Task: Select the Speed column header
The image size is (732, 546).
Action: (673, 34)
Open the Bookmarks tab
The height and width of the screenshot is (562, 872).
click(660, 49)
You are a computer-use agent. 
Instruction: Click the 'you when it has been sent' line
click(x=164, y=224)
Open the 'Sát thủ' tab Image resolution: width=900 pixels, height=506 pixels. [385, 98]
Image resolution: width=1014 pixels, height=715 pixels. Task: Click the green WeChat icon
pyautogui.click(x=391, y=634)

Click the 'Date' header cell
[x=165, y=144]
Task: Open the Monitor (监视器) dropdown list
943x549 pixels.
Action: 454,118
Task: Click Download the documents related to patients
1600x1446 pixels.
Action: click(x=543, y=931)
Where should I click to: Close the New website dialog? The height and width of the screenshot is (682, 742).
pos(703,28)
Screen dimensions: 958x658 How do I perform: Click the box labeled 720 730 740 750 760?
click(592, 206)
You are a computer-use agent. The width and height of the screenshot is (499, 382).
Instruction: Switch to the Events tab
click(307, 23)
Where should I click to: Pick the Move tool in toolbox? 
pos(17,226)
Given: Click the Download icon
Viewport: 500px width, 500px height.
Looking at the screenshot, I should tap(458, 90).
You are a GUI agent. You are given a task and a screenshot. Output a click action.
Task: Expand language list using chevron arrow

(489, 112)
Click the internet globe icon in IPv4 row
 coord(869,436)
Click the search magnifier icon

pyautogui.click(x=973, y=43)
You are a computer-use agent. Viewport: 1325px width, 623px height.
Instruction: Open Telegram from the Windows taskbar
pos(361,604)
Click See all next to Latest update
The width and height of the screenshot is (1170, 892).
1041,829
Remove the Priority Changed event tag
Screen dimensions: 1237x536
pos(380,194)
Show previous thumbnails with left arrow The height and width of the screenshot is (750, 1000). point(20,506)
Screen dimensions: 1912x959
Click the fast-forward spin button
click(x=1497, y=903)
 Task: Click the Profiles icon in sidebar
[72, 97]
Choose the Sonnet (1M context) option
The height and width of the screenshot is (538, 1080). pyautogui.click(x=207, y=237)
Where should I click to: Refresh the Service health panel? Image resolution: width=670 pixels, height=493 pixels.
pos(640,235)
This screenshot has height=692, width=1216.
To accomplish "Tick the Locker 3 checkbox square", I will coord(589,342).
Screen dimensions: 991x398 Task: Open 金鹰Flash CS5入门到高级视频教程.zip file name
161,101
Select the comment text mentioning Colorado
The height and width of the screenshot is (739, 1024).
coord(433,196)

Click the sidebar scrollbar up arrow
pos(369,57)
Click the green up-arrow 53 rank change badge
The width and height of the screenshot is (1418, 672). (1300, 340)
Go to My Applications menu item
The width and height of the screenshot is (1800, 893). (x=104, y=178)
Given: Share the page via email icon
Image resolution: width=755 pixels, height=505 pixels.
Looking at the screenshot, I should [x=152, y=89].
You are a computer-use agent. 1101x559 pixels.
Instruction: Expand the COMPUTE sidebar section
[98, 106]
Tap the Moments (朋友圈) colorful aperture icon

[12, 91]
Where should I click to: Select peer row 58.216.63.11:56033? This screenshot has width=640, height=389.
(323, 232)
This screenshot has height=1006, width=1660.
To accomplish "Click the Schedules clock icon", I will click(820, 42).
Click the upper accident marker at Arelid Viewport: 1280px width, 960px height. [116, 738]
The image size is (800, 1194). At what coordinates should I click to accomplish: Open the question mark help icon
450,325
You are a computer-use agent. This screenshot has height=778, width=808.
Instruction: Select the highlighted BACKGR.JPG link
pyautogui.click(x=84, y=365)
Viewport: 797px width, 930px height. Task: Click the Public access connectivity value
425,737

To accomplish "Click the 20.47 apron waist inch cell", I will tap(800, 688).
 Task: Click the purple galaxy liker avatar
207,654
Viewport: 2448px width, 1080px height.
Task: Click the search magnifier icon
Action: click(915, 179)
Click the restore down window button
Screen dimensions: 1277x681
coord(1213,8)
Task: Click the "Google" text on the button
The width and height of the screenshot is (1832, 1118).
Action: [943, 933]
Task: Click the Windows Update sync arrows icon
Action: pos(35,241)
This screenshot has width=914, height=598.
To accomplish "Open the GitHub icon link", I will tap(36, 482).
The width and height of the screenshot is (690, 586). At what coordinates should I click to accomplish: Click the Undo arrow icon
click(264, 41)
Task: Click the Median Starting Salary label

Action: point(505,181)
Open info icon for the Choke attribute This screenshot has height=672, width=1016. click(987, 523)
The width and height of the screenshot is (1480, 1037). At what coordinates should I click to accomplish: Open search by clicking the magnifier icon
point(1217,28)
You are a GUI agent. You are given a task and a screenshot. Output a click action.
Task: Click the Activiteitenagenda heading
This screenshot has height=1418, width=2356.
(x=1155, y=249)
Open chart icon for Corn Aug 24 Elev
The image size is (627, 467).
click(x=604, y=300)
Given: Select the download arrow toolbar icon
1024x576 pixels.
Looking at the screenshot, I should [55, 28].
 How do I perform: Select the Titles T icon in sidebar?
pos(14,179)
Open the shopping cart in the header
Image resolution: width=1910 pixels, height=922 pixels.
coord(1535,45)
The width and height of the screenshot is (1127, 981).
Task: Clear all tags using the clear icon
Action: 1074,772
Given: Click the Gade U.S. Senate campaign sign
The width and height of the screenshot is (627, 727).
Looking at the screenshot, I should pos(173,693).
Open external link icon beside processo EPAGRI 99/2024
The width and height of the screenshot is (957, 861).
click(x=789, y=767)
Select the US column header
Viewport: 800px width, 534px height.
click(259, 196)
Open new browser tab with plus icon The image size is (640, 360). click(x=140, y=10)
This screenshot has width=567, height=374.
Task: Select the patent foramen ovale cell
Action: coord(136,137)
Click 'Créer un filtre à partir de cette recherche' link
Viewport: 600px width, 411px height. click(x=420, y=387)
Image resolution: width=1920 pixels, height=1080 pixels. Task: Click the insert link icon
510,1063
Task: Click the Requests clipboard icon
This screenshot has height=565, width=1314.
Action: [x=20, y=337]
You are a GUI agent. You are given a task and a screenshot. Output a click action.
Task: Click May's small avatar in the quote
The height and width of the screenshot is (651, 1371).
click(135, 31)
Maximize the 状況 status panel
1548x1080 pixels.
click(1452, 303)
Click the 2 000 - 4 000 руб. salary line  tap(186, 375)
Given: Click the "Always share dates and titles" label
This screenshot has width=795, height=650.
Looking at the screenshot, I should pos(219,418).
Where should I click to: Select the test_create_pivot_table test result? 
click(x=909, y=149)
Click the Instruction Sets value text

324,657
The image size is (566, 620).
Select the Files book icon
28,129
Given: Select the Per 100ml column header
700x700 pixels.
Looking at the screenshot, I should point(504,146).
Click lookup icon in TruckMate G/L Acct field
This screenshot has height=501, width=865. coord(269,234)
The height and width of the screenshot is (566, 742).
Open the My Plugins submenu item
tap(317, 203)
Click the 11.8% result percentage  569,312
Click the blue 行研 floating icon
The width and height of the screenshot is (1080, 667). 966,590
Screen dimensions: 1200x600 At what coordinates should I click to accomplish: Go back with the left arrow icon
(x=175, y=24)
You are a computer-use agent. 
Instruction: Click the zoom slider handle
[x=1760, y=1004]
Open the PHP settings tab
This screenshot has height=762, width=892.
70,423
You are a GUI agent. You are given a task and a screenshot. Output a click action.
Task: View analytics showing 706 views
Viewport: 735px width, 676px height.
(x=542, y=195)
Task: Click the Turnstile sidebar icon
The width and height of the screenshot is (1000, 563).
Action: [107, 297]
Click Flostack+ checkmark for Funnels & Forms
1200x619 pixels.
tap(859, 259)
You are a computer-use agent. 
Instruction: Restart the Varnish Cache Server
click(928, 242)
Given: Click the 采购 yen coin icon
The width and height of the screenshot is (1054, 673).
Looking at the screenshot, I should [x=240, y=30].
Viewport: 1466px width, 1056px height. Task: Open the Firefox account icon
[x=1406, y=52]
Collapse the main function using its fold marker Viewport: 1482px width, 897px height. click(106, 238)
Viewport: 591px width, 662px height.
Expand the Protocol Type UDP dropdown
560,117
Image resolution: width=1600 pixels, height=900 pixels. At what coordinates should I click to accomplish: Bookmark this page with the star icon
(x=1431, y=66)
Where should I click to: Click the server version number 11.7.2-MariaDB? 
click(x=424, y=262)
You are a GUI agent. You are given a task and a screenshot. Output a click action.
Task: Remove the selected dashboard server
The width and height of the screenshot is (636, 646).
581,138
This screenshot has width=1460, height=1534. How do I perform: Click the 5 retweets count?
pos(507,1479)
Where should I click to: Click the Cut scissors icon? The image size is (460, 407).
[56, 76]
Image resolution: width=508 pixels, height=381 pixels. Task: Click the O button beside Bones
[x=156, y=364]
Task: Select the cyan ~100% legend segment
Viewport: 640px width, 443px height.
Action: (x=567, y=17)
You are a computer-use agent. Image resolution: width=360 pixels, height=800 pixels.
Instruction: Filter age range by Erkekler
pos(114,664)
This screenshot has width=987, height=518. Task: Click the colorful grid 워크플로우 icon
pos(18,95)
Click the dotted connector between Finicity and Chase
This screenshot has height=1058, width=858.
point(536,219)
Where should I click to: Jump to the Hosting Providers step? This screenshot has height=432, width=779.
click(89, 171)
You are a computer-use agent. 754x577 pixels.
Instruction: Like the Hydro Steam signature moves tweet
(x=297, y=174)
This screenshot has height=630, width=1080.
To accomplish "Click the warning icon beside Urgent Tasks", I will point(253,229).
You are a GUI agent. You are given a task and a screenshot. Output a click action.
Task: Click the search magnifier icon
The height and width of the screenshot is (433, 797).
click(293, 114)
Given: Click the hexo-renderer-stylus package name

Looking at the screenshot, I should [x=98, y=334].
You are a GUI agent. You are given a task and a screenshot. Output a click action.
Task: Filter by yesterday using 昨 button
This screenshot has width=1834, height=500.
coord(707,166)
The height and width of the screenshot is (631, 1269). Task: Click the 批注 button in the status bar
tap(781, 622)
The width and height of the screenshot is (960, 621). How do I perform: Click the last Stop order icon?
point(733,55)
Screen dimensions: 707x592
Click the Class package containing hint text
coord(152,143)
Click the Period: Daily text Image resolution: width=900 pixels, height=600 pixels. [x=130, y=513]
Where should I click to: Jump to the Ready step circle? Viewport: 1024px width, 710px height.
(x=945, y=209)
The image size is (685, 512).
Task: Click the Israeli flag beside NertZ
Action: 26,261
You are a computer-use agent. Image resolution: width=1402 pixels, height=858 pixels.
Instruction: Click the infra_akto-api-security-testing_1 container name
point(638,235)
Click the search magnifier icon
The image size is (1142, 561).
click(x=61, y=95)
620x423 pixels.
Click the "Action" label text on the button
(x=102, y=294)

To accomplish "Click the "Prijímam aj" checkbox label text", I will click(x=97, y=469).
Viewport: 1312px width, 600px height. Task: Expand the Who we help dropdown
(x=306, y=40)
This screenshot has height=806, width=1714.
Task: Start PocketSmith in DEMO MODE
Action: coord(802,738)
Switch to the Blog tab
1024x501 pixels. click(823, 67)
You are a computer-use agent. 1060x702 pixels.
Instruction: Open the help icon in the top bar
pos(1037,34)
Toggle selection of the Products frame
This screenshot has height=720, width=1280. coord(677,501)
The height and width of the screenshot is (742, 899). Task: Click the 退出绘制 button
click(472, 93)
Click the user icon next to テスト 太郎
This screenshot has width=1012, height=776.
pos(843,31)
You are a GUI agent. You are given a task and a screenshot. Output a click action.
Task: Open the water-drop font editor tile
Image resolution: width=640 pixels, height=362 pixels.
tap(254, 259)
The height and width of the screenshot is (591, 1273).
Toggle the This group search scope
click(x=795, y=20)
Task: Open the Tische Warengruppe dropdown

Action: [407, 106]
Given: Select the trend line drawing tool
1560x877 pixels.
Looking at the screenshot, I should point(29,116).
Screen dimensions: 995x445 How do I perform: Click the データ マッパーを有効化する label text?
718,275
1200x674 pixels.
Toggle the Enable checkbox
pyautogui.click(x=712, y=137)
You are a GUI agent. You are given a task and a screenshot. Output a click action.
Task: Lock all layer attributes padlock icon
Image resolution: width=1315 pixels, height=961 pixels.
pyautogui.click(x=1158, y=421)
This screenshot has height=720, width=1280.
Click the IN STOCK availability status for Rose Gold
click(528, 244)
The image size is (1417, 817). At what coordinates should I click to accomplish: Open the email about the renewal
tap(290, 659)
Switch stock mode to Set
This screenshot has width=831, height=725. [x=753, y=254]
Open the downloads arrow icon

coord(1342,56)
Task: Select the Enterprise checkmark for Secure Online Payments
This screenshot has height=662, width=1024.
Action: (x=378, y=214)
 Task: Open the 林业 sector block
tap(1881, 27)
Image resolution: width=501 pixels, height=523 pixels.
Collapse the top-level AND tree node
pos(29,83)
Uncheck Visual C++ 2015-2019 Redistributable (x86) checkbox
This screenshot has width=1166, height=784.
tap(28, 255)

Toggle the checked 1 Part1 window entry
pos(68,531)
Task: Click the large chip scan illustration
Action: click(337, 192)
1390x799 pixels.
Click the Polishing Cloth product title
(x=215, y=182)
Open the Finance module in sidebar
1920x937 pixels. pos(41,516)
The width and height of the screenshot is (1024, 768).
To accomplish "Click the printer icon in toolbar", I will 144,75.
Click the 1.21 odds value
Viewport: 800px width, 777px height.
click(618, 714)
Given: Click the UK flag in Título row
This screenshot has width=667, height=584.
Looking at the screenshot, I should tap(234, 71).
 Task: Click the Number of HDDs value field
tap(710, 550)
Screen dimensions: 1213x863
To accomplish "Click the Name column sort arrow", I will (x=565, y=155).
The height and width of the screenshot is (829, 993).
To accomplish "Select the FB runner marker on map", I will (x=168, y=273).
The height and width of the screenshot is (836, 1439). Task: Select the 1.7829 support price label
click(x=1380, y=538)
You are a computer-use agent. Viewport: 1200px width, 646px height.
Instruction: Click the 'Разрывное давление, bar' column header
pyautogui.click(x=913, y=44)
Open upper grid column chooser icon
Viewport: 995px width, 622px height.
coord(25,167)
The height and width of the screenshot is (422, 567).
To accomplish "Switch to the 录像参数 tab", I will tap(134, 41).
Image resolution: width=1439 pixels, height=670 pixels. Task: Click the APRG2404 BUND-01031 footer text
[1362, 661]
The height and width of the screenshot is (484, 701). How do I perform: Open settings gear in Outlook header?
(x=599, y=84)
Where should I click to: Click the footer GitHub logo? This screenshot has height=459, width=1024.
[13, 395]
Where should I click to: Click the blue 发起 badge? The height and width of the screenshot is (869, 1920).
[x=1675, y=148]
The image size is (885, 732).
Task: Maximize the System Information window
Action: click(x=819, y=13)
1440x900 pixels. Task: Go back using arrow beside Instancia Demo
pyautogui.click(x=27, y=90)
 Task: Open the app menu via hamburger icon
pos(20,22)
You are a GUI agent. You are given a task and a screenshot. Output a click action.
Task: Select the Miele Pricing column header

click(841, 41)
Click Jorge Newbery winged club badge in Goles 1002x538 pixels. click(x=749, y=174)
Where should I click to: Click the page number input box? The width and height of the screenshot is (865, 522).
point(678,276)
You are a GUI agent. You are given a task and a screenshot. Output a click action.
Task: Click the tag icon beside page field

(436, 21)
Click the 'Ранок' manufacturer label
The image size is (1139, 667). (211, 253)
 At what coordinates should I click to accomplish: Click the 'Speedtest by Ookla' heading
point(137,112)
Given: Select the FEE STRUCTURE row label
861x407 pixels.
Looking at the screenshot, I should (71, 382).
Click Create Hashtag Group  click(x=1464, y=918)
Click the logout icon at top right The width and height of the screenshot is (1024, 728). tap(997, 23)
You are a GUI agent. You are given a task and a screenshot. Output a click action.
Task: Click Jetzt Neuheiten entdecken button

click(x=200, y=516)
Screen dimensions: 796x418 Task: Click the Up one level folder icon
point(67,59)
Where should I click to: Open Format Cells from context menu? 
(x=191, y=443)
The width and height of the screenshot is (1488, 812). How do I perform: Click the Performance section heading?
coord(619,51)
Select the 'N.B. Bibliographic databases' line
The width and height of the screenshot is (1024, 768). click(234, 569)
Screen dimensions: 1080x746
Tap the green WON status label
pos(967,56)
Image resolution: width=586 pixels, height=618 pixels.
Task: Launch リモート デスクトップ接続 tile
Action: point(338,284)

——

When a line in the data contains the string "toolbar", copy that line.

# ANSWER FOR THIS EXERCISE
Given: Select the download arrow toolbar icon
To accomplish "Click the printer icon in toolbar", I will 144,75.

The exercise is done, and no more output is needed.